++++ GIVEN RECORDS ++++
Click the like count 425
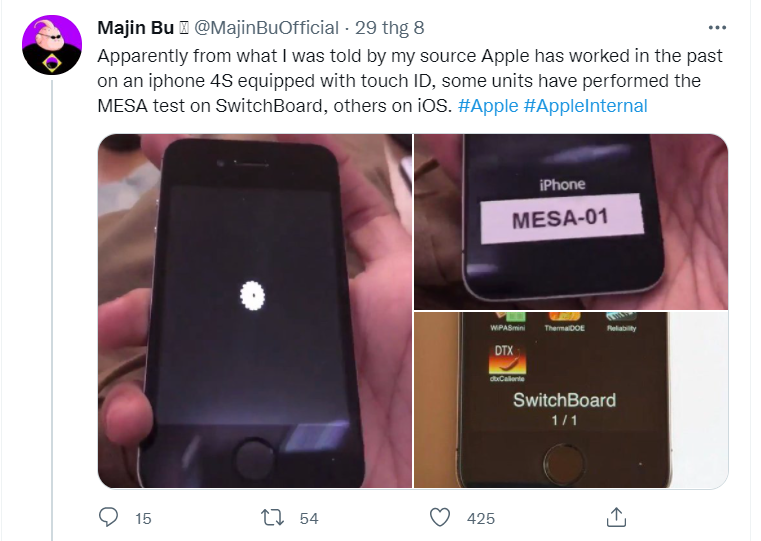761x541 pixels. pos(480,518)
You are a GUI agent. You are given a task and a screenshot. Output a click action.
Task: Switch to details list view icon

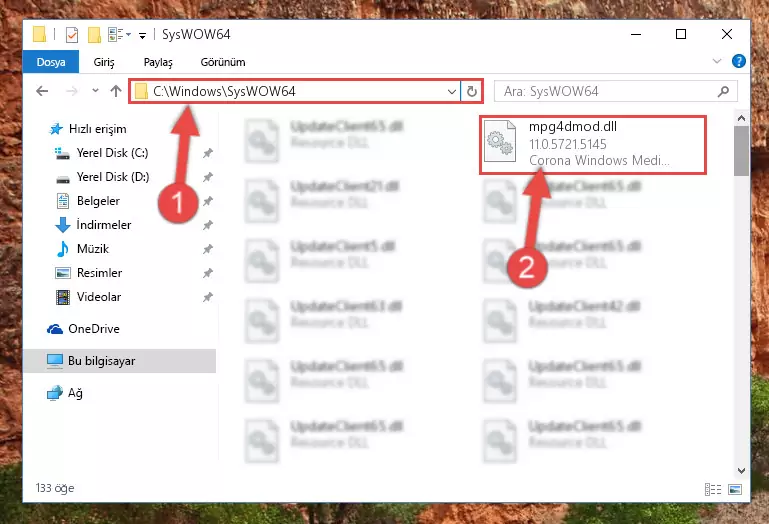tap(713, 489)
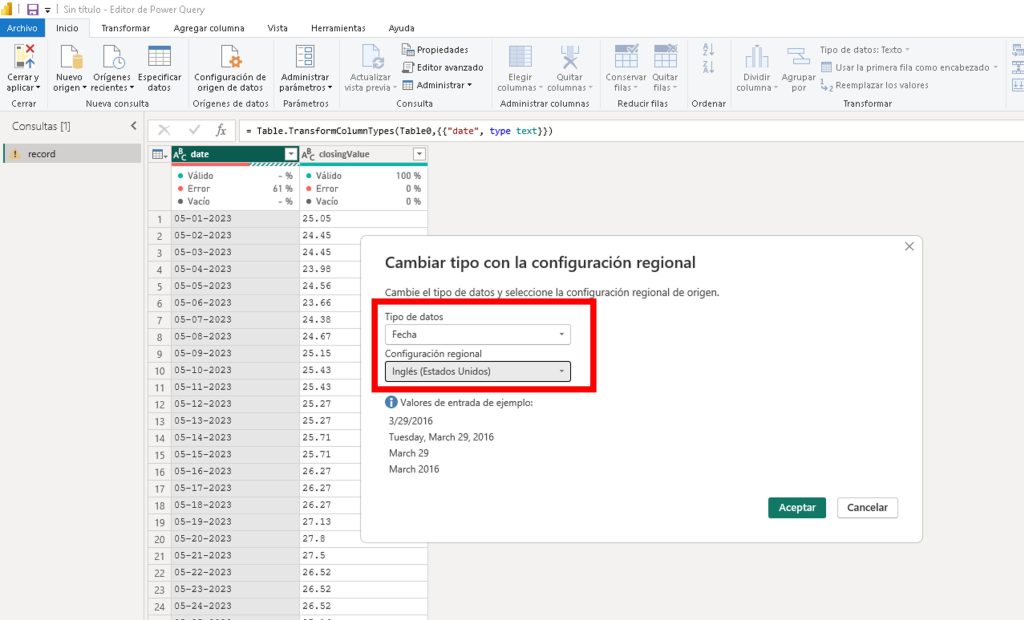Switch to the Transformar tab
The height and width of the screenshot is (620, 1024).
coord(125,28)
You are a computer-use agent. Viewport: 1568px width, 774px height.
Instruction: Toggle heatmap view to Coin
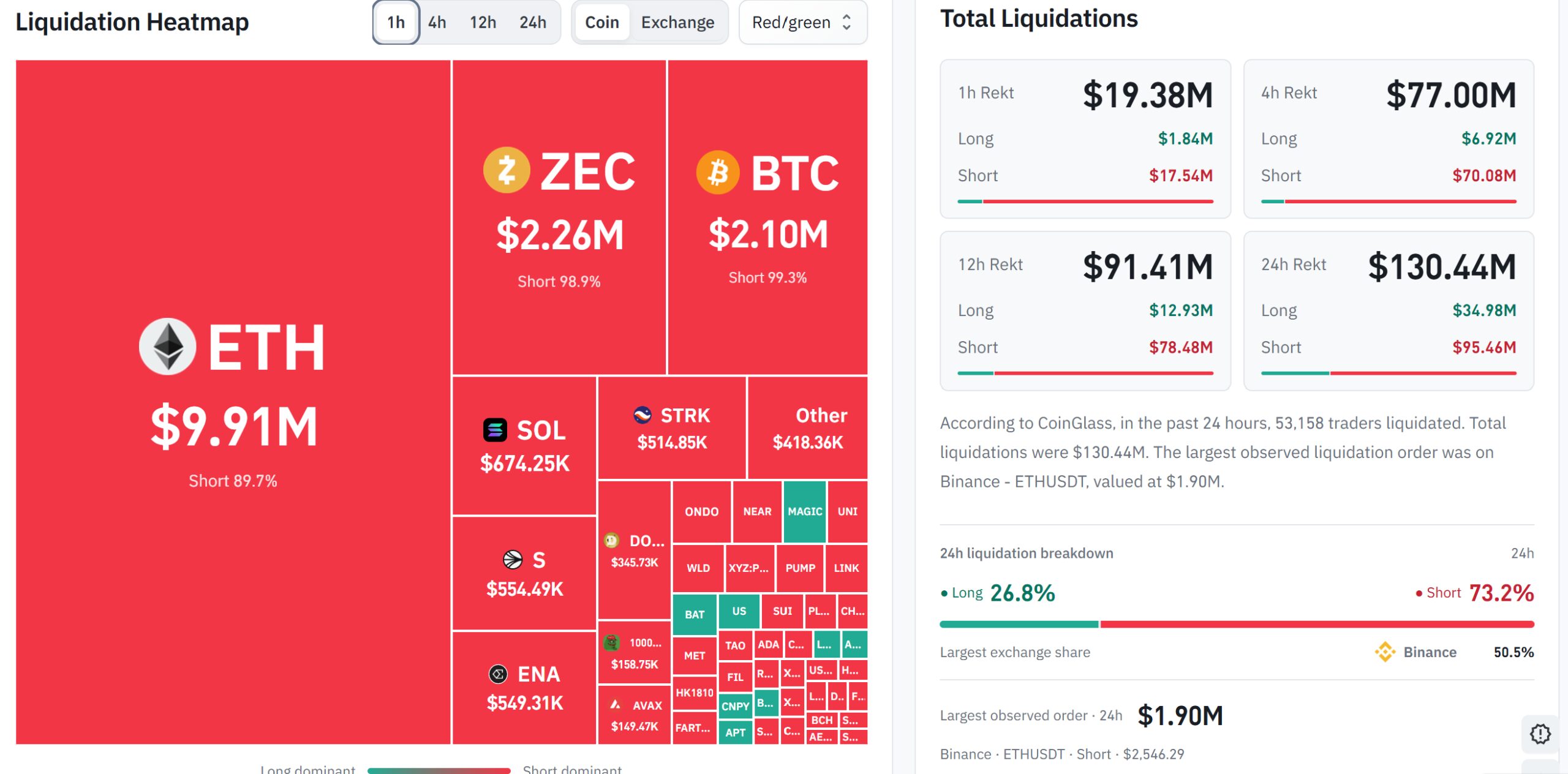coord(602,23)
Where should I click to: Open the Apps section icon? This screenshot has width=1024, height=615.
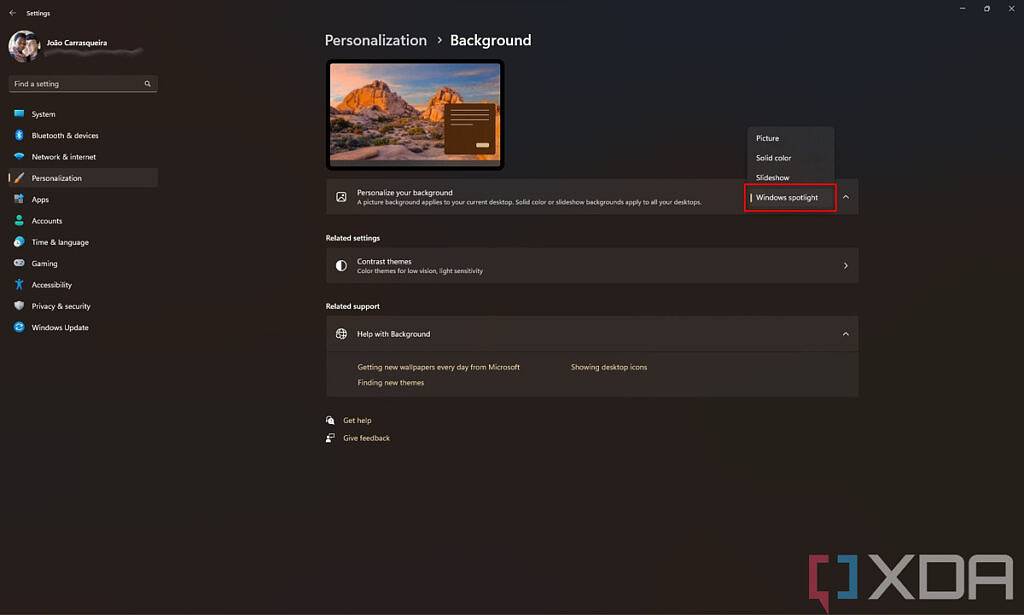19,199
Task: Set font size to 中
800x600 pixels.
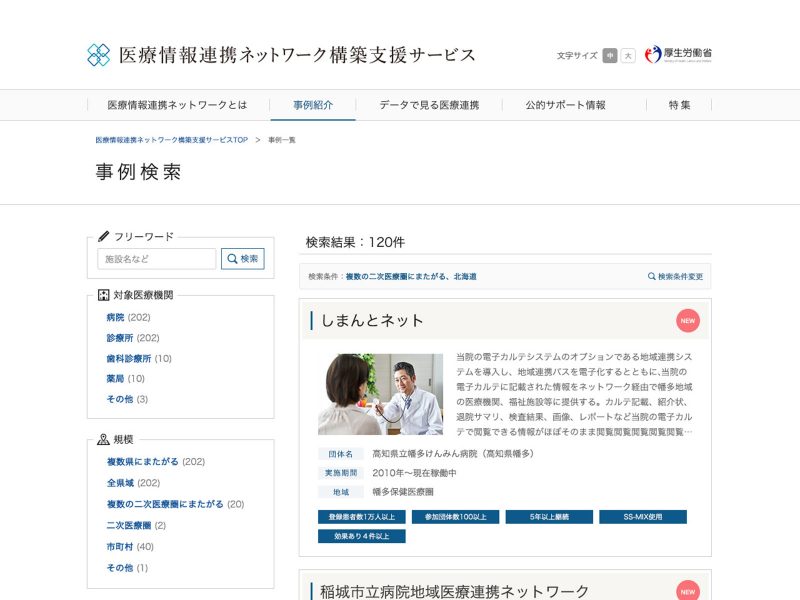Action: coord(610,56)
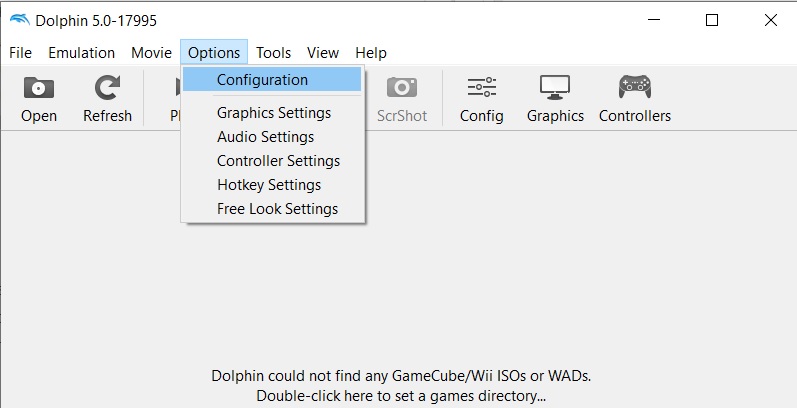The image size is (797, 408).
Task: Open the Emulation menu
Action: (83, 53)
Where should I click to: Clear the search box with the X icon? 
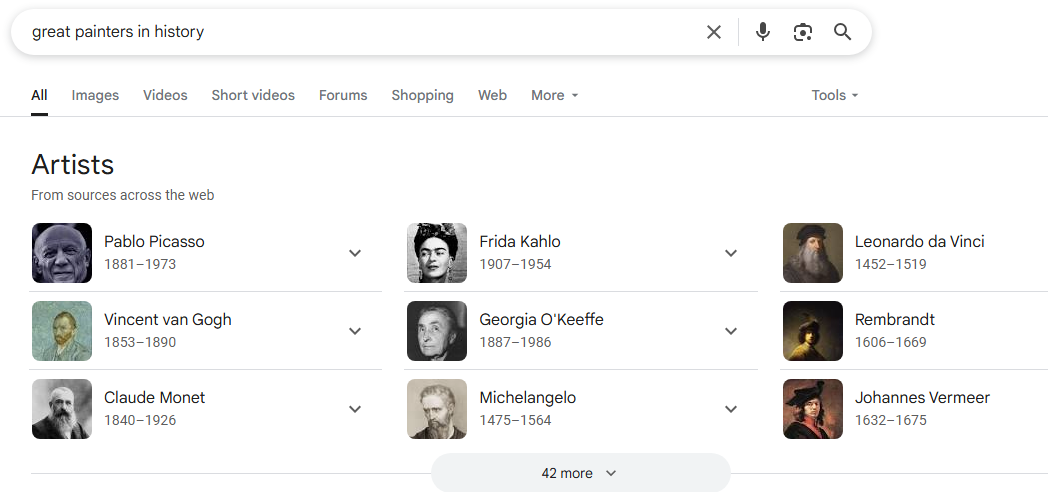[713, 32]
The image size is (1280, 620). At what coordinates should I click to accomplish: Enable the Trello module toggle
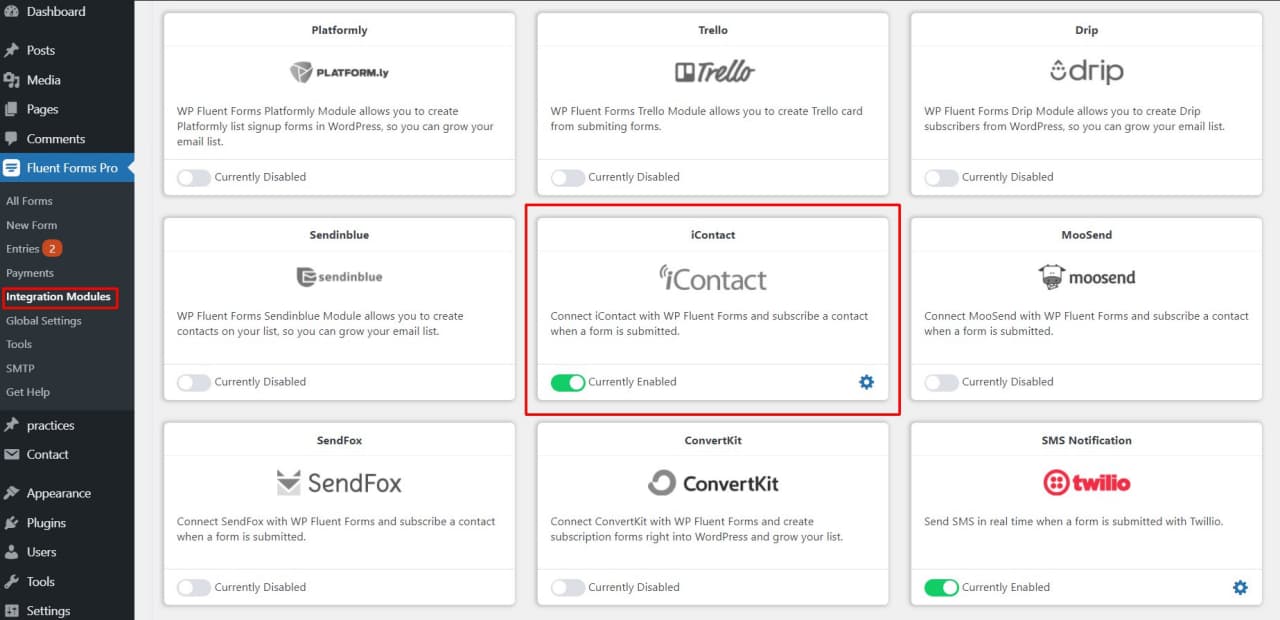pyautogui.click(x=568, y=177)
++++
= TASK OBJECTIVE =
The answer is a single number, the count of lines in the records that contain the string "agent".

= YOUR SOLUTION =
2